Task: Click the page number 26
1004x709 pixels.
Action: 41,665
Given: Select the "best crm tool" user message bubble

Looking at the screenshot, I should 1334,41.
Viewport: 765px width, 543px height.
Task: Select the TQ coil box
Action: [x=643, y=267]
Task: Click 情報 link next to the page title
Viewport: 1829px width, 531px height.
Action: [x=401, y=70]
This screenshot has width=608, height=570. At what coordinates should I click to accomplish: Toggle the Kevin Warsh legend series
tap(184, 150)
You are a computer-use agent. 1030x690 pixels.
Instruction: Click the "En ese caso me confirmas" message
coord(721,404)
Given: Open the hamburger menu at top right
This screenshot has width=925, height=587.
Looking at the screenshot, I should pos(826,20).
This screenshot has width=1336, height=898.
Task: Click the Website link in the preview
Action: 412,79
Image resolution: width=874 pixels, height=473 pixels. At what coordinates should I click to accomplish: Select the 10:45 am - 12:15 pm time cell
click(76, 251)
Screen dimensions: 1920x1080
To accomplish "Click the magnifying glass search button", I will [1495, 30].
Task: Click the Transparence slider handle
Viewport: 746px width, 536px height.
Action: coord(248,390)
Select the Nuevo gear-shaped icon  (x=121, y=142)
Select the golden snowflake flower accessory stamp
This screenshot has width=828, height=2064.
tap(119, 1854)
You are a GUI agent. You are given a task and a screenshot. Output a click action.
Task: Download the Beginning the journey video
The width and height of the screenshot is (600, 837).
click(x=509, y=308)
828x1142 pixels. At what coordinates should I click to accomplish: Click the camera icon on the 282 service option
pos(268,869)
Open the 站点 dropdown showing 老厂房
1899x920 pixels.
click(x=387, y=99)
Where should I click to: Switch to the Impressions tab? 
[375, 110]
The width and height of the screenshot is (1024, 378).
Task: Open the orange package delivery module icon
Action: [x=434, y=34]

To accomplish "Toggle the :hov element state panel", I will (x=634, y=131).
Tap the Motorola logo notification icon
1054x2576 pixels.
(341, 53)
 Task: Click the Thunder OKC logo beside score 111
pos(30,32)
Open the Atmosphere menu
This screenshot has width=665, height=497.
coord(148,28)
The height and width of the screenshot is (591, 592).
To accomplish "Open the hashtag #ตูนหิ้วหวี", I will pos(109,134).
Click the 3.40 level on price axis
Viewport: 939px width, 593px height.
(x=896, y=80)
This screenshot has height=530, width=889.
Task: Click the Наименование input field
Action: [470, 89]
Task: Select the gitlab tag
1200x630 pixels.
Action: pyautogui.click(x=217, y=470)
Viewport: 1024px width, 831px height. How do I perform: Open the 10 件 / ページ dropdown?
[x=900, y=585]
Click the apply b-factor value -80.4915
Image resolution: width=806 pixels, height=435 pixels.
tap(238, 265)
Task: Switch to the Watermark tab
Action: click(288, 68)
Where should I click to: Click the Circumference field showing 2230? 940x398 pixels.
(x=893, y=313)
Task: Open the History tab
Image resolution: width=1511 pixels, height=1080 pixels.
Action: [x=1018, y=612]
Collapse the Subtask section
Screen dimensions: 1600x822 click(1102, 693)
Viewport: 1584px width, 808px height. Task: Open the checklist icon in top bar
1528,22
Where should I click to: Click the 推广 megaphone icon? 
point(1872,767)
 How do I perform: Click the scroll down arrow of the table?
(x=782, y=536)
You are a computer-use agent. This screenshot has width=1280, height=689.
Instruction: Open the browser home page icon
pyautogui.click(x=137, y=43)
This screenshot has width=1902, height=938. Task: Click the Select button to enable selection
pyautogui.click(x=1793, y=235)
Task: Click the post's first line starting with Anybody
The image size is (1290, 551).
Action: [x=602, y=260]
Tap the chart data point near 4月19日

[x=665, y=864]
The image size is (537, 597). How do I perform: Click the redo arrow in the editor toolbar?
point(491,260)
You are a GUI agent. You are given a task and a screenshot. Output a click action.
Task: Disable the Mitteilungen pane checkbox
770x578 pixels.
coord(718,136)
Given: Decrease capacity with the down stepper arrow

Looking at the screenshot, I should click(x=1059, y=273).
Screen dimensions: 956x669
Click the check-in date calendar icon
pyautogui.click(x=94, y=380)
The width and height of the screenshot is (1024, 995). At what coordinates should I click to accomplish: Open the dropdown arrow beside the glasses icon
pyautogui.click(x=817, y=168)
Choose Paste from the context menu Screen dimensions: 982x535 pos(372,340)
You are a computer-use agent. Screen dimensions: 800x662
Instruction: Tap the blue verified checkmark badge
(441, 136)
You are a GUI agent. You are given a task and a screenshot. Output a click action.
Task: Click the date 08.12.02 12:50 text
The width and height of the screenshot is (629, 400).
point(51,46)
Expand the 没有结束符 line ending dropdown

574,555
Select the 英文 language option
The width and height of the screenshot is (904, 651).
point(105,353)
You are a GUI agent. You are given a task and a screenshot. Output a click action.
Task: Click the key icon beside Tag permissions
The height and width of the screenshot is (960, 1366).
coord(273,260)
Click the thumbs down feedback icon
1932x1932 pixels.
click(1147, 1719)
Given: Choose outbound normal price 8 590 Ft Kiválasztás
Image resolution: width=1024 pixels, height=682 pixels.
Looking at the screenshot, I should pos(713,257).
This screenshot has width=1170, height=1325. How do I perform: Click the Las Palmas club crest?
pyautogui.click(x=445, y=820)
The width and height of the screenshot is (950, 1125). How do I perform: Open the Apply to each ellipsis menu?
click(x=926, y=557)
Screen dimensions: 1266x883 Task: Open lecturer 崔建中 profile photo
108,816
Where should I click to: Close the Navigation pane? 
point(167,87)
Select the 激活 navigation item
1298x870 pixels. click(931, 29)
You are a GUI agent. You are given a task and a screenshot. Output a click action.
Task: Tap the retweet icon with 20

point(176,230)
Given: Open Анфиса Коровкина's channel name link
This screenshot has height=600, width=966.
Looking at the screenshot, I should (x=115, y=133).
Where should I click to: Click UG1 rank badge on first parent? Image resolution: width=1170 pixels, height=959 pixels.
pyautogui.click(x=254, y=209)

☆ ☆ ☆ ☆

__Task to carry out__. Here the job is to restate all of the data word for word.

__Response to the task__.
Task: Click the page number 26
1004x709 pixels.
Action: 41,665
Given: Select the "best crm tool" user message bubble

Looking at the screenshot, I should 1334,41.
Viewport: 765px width, 543px height.
Task: Select the TQ coil box
Action: [x=643, y=267]
Task: Click 情報 link next to the page title
Viewport: 1829px width, 531px height.
Action: [x=401, y=70]
This screenshot has width=608, height=570. At what coordinates should I click to accomplish: Toggle the Kevin Warsh legend series
tap(184, 150)
You are a computer-use agent. 1030x690 pixels.
Instruction: Click the "En ese caso me confirmas" message
coord(721,404)
Given: Open the hamburger menu at top right
This screenshot has width=925, height=587.
Looking at the screenshot, I should pos(826,20).
This screenshot has width=1336, height=898.
Task: Click the Website link in the preview
Action: 412,79
Image resolution: width=874 pixels, height=473 pixels. At what coordinates should I click to accomplish: Select the 10:45 am - 12:15 pm time cell
click(76, 251)
Screen dimensions: 1920x1080
To accomplish "Click the magnifying glass search button", I will [1495, 30].
Task: Click the Transparence slider handle
Viewport: 746px width, 536px height.
Action: coord(248,390)
Select the Nuevo gear-shaped icon  (x=121, y=142)
Select the golden snowflake flower accessory stamp
This screenshot has width=828, height=2064.
tap(119, 1854)
You are a GUI agent. You are given a task and a screenshot. Output a click action.
Task: Download the Beginning the journey video
The width and height of the screenshot is (600, 837).
click(x=509, y=308)
828x1142 pixels. At what coordinates should I click to accomplish: Click the camera icon on the 282 service option
pos(268,869)
Open the 站点 dropdown showing 老厂房
1899x920 pixels.
click(x=387, y=99)
Where should I click to: Switch to the Impressions tab? 
[375, 110]
The width and height of the screenshot is (1024, 378).
Task: Open the orange package delivery module icon
Action: [x=434, y=34]

To accomplish "Toggle the :hov element state panel", I will (x=634, y=131).
Tap the Motorola logo notification icon
1054x2576 pixels.
(341, 53)
 Task: Click the Thunder OKC logo beside score 111
pos(30,32)
Open the Atmosphere menu
This screenshot has width=665, height=497.
coord(148,28)
The height and width of the screenshot is (591, 592).
To accomplish "Open the hashtag #ตูนหิ้วหวี", I will pos(109,134).
Click the 3.40 level on price axis
Viewport: 939px width, 593px height.
(x=896, y=80)
This screenshot has height=530, width=889.
Task: Click the Наименование input field
Action: [470, 89]
Task: Select the gitlab tag
1200x630 pixels.
Action: pyautogui.click(x=217, y=470)
Viewport: 1024px width, 831px height. How do I perform: Open the 10 件 / ページ dropdown?
[x=900, y=585]
Click the apply b-factor value -80.4915
Image resolution: width=806 pixels, height=435 pixels.
tap(238, 265)
Task: Switch to the Watermark tab
Action: click(288, 68)
Where should I click to: Click the Circumference field showing 2230? 940x398 pixels.
(x=893, y=313)
Task: Open the History tab
Image resolution: width=1511 pixels, height=1080 pixels.
Action: [x=1018, y=612]
Collapse the Subtask section
Screen dimensions: 1600x822 click(1102, 693)
Viewport: 1584px width, 808px height. Task: Open the checklist icon in top bar
1528,22
Where should I click to: Click the 推广 megaphone icon? 
point(1872,767)
 How do I perform: Click the scroll down arrow of the table?
(x=782, y=536)
You are a computer-use agent. This screenshot has width=1280, height=689.
Instruction: Open the browser home page icon
pyautogui.click(x=137, y=43)
This screenshot has width=1902, height=938. Task: Click the Select button to enable selection
pyautogui.click(x=1793, y=235)
Task: Click the post's first line starting with Anybody
The image size is (1290, 551).
Action: [x=602, y=260]
Tap the chart data point near 4月19日

[x=665, y=864]
The image size is (537, 597). How do I perform: Click the redo arrow in the editor toolbar?
point(491,260)
You are a GUI agent. You are given a task and a screenshot. Output a click action.
Task: Disable the Mitteilungen pane checkbox
770x578 pixels.
coord(718,136)
Given: Decrease capacity with the down stepper arrow

Looking at the screenshot, I should click(x=1059, y=273).
Screen dimensions: 956x669
Click the check-in date calendar icon
pyautogui.click(x=94, y=380)
The width and height of the screenshot is (1024, 995). At what coordinates should I click to accomplish: Open the dropdown arrow beside the glasses icon
pyautogui.click(x=817, y=168)
Choose Paste from the context menu Screen dimensions: 982x535 pos(372,340)
You are a computer-use agent. Screen dimensions: 800x662
Instruction: Tap the blue verified checkmark badge
(441, 136)
You are a GUI agent. You are given a task and a screenshot. Output a click action.
Task: Click the date 08.12.02 12:50 text
The width and height of the screenshot is (629, 400).
point(51,46)
Expand the 没有结束符 line ending dropdown

574,555
Select the 英文 language option
The width and height of the screenshot is (904, 651).
point(105,353)
You are a GUI agent. You are given a task and a screenshot. Output a click action.
Task: Click the key icon beside Tag permissions
The height and width of the screenshot is (960, 1366).
coord(273,260)
Click the thumbs down feedback icon
1932x1932 pixels.
click(1147, 1719)
Given: Choose outbound normal price 8 590 Ft Kiválasztás
Image resolution: width=1024 pixels, height=682 pixels.
Looking at the screenshot, I should pos(713,257).
This screenshot has width=1170, height=1325. How do I perform: Click the Las Palmas club crest?
pyautogui.click(x=445, y=820)
The width and height of the screenshot is (950, 1125). How do I perform: Open the Apply to each ellipsis menu?
click(x=926, y=557)
Screen dimensions: 1266x883 Task: Open lecturer 崔建中 profile photo
108,816
Where should I click to: Close the Navigation pane? 
point(167,87)
Select the 激活 navigation item
1298x870 pixels. click(931, 29)
You are a GUI agent. You are given a task and a screenshot. Output a click action.
Task: Tap the retweet icon with 20

point(176,230)
Given: Open Анфиса Коровкина's channel name link
This screenshot has height=600, width=966.
Looking at the screenshot, I should (x=115, y=133).
Where should I click to: Click UG1 rank badge on first parent? Image resolution: width=1170 pixels, height=959 pixels.
pyautogui.click(x=254, y=209)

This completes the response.